_PROBLEM TO WORK ON_
Of all the lines in these entries, count those that contain "Mega" and give only the total.

_AVAILABLE DATA_

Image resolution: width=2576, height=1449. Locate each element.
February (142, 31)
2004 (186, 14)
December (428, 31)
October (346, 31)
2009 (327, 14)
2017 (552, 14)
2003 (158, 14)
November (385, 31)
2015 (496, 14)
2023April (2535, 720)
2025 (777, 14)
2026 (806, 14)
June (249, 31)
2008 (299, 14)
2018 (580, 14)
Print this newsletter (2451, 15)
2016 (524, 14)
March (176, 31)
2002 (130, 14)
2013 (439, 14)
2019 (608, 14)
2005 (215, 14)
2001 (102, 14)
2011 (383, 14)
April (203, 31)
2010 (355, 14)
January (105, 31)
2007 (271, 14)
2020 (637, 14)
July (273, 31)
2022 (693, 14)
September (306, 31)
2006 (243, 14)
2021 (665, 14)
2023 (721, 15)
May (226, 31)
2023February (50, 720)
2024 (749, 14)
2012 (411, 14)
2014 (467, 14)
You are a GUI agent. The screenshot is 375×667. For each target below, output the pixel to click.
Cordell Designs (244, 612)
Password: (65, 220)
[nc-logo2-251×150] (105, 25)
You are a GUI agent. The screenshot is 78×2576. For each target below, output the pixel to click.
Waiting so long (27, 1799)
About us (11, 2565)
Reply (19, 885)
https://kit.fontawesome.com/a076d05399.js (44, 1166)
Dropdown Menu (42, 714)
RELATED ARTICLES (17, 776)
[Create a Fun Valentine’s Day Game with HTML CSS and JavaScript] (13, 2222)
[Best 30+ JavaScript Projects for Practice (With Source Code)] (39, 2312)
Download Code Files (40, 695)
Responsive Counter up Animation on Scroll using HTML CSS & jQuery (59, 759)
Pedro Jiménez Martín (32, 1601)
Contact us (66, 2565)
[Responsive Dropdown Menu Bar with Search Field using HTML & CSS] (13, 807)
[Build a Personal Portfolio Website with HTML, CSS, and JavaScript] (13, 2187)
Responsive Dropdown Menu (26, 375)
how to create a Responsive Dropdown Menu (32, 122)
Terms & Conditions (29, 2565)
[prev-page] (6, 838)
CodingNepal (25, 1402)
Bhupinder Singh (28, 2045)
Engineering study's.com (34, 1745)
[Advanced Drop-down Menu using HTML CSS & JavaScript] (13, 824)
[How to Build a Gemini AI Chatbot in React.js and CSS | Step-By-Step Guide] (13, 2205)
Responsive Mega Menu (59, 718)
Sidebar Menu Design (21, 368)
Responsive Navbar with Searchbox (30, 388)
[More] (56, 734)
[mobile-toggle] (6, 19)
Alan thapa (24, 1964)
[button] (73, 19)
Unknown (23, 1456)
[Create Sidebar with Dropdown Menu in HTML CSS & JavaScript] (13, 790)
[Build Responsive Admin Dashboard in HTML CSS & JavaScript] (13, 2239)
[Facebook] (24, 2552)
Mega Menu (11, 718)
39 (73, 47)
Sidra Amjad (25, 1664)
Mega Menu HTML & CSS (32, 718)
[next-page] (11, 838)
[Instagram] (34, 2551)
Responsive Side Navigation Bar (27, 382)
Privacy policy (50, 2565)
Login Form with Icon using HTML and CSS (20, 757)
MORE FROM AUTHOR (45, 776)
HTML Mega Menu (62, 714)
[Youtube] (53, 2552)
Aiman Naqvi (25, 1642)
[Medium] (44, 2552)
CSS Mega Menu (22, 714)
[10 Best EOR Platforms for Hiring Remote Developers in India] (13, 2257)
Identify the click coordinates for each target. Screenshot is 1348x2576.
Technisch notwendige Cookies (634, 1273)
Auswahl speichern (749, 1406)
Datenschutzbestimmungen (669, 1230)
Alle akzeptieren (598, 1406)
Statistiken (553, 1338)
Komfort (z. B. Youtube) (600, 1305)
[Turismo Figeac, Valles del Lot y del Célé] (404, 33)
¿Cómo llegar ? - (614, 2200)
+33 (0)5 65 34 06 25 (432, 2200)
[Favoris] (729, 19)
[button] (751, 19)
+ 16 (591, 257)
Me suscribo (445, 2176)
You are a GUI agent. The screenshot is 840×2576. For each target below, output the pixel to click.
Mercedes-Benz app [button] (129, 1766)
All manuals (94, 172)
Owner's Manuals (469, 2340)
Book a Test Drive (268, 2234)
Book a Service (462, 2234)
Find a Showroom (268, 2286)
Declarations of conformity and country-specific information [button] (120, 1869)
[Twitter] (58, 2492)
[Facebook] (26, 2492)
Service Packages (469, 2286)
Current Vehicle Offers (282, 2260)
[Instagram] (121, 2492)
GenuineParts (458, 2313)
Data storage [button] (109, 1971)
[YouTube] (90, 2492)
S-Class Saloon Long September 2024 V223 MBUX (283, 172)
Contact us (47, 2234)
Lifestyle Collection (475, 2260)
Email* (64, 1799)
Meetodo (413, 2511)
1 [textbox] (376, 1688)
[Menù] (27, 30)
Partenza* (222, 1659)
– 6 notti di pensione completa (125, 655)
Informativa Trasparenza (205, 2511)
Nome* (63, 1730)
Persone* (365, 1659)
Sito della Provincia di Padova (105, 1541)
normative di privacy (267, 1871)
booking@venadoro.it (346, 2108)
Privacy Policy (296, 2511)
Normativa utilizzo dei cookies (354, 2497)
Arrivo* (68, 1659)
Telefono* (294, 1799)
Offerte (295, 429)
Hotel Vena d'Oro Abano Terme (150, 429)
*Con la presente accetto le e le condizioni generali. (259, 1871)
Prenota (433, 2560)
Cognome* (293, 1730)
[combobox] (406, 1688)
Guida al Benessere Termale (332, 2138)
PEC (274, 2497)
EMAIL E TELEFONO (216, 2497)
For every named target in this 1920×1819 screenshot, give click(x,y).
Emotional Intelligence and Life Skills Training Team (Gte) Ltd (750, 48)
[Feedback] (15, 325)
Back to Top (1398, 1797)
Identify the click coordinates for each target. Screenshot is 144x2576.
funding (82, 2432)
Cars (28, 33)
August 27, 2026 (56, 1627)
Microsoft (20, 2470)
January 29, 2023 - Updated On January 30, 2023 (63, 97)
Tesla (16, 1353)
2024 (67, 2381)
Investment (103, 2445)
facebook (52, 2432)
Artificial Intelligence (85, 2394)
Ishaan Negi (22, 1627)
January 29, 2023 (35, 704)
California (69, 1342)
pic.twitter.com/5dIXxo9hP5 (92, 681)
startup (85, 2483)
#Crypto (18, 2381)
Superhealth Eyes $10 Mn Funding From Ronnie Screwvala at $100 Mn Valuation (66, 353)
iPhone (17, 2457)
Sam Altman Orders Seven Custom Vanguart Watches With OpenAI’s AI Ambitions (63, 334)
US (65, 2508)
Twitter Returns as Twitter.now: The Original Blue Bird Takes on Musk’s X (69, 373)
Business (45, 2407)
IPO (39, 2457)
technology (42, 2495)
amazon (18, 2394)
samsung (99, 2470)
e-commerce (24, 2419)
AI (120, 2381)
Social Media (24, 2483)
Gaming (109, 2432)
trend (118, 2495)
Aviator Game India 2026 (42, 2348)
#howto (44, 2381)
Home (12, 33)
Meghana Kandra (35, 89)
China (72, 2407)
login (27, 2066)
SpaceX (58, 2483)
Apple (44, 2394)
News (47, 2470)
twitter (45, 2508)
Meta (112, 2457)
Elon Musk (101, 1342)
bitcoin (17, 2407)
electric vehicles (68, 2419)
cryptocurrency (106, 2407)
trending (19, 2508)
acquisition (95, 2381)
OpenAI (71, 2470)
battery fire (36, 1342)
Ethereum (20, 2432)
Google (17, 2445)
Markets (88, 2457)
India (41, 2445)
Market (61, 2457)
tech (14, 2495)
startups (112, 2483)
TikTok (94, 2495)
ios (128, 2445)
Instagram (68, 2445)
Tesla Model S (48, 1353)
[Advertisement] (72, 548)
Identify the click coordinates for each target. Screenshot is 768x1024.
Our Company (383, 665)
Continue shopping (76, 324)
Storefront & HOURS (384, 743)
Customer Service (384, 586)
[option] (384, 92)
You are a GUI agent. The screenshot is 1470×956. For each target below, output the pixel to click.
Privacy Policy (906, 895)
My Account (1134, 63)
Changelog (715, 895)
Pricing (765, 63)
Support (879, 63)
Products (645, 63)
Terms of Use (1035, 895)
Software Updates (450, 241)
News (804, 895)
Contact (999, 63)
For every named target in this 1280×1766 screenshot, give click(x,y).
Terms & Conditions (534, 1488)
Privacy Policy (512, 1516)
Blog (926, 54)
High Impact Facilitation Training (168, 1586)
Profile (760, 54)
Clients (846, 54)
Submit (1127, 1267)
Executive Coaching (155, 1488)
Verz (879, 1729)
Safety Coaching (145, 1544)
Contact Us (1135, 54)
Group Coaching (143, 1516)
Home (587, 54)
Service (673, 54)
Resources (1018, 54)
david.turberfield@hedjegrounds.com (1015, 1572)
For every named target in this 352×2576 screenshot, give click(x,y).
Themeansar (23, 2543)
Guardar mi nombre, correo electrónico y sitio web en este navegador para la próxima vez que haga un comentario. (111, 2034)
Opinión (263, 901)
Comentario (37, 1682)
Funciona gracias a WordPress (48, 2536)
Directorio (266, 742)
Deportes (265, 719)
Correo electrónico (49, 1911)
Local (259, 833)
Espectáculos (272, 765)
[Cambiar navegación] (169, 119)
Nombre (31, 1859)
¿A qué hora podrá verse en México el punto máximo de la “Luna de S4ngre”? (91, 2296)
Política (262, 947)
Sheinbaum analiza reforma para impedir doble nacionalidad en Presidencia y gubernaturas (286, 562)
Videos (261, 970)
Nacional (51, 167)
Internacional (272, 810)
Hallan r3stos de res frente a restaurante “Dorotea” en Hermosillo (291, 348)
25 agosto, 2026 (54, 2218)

_YOUR SOLUTION_
5